■ STUDY QUESTIONS:
A) According to the Monte Carlo Rally text, how many cars set out in January 1911, and from how many locations?
B) Decide whether each statement agrees with the Monte Carlo Rally text, answering yes or no and quoting the words that decide it: (i) The rally is organized each year by the Automobile Club de Monaco. (ii) Before 1997, all competitors began the rally in Monaco. (iii) Henri Rougier won the 1911 event in a Turcat-Méry 25 Hp.
C) Continue the history of the Monte Carlo Rally from the point where the text stops.

■ PAGE EXTRACT:
[Start of section]

The Monte Carlo Rally or Rallye Monte-Carlo (officially Rallye Automobile de Monte-Carlo) is a rallying event organized each year by the Automobile Club de Monaco. From its inception in 1911 by Prince Albert I, the rally was intended to demonstrate improvements and innovations in automobiles, and promote Monaco as a tourist resort on the Mediterranean shore. Before the format changed in 1997, the event was a “concentration rally” in which competitors would set off from various starting points around Europe and drive to Monaco, where the rally would continue to a set of special stages. The rally now takes place along the French Riviera in Monaco and southeast France.



History

1911 beginnings and controversy
In 1909 the Automobile Club de Monaco (Sport Automobile Velocipédique Monégasque) started planning a car rally at the behest of Albert I, Prince of Monaco. The Monte Carlo Rally was to start at points all over Europe and converge on Monte Carlo. In January 1911 23 cars set out from 11 different locations and Henri Rougier was among the nine who left Paris to cover a  route. The event was won by Rougier in a Turcat-Méry 25 Hp. The rally comprised both driving and then somewhat arbitrary judging based on the elegance of the car, passenger comfort and the condition in which it arrived in the principality. The outcry of scandal when the results were published changed nothing, so Rougier was proclaimed the first winner.

[End of section]

Stored dataset items:
[Start of section]

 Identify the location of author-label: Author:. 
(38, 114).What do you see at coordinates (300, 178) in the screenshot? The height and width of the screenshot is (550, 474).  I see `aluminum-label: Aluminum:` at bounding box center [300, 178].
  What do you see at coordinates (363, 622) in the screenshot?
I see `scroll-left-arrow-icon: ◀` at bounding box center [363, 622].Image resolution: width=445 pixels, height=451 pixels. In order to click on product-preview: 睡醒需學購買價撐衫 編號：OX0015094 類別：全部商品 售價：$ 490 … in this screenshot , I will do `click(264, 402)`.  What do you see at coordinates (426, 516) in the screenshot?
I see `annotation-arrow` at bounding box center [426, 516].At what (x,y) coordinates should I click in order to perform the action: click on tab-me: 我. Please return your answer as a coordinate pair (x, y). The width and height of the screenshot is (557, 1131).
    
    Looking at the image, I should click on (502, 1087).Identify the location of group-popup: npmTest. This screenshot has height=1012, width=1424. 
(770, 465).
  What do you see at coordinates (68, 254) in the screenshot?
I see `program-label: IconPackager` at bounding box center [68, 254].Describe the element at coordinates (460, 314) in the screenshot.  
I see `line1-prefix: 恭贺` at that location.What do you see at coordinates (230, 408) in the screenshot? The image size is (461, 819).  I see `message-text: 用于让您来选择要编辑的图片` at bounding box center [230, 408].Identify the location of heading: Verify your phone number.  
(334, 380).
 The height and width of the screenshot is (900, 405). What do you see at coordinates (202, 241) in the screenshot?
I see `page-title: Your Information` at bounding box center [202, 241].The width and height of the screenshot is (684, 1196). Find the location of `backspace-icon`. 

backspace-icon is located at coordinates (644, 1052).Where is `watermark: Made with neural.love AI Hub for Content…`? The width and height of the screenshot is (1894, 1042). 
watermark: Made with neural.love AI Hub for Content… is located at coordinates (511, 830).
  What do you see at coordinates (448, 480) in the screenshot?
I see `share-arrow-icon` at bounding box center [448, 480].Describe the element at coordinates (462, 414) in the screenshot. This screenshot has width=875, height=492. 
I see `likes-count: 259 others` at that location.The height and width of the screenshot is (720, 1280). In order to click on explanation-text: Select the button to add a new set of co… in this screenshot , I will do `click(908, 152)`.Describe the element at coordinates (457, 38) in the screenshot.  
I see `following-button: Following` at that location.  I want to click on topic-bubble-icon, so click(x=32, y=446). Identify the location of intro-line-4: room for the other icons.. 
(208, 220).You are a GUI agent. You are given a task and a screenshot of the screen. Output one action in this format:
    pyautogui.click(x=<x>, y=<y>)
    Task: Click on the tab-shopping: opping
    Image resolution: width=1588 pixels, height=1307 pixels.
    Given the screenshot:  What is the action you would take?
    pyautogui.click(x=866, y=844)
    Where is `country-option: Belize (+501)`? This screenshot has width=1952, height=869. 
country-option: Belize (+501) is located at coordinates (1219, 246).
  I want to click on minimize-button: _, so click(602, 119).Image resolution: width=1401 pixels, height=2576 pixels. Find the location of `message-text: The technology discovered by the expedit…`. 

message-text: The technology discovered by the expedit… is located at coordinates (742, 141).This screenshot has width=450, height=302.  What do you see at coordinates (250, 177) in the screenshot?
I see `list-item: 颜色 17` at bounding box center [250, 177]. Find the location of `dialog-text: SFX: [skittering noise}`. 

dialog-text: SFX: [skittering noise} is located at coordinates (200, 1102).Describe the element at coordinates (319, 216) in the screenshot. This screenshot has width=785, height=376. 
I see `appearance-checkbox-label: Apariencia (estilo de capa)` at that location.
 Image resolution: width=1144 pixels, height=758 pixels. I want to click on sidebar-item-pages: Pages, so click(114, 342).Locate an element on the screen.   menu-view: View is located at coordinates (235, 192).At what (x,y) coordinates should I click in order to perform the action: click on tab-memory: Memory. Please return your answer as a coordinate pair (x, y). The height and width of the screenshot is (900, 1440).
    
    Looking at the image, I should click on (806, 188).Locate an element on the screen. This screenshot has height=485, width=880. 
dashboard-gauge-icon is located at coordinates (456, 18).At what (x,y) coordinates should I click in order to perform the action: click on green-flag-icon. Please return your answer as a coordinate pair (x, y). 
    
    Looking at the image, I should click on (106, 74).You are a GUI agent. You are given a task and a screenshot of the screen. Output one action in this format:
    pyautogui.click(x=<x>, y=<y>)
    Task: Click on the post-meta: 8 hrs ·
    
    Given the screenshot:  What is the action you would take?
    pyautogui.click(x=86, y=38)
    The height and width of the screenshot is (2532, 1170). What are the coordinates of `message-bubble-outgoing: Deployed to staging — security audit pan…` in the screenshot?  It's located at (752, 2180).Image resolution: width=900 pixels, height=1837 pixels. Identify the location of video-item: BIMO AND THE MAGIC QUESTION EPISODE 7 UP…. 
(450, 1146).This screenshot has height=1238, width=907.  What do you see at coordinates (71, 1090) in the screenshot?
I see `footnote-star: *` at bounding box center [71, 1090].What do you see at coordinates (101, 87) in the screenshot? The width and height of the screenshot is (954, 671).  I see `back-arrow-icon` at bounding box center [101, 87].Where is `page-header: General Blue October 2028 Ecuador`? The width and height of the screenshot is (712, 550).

[End of section]

■ EXPECTED RESPONSES:
A) 23 cars set out from 11 different locations.

B)
(i) Yes: "is a rallying event organized each year by the Automobile Club de Monaco"
(ii) No: "competitors would set off from various starting points around Europe and drive to Monaco"
(iii) Yes: "The event was won by Rougier in a Turcat-Méry 25 Hp."

C)
Following the Second World War, works or works-supported teams became more and more important. From 1949 onwards, there was a special Team prize. First winners were the three Allards of Potter, Godsall and Imhof. Simca, Delahaye, Sunbeam-Talbot, Jaguar were subsequent winners. Sydney Allard – as the first and only winner driving his own car – was driving a "works" car in 1952, but Gatsonides also participated in a factory prepared Ford Zephyr in 1953, a year that saw no fewer than eight factory backed Sunbeam-Talbots.

1966 controversy
The 1966 event was the most controversial in the history of the Rally. The first four finishers, driving three Mini-Coopers, Timo Mäkinen, Rauno Aaltonen and Paddy Hopkirk, and Roger Clark's 4th-placed Ford Cortina were all disqualified because they used non-dipping single filament quartz iodine bulbs in their headlamps, in place of the standard double filament dipping glass bulbs, which are fitted to the series production version of each models sold to the public. This elevated Pauli Toivonen (Citroën ID) into first place overall. Rosemary Smith (Hillman Imp) was also disqualified from sixth place, after winning the Coupe des Dames, the ladies' class. In all, ten cars were disqualified. Teams threatened to boycott the event. The headline in Motor Sport read "The Monte Carlo Fiasco".

Recent history 
From 1973 to 2008 the rally was held in January as the first event of the FIA World Rally Championship, but between 2009 to 2011 it has been the opening round of the Intercontinental Rally Challenge (IRC) programme, a championship for N/A 4WD cars, before returning to the WRC championship season again in 2012. As recently as 1991, competitors were able to choose their starting points from approximately five venues roughly equidistant from Monte Carlo (one of Monaco's administrative areas) itself.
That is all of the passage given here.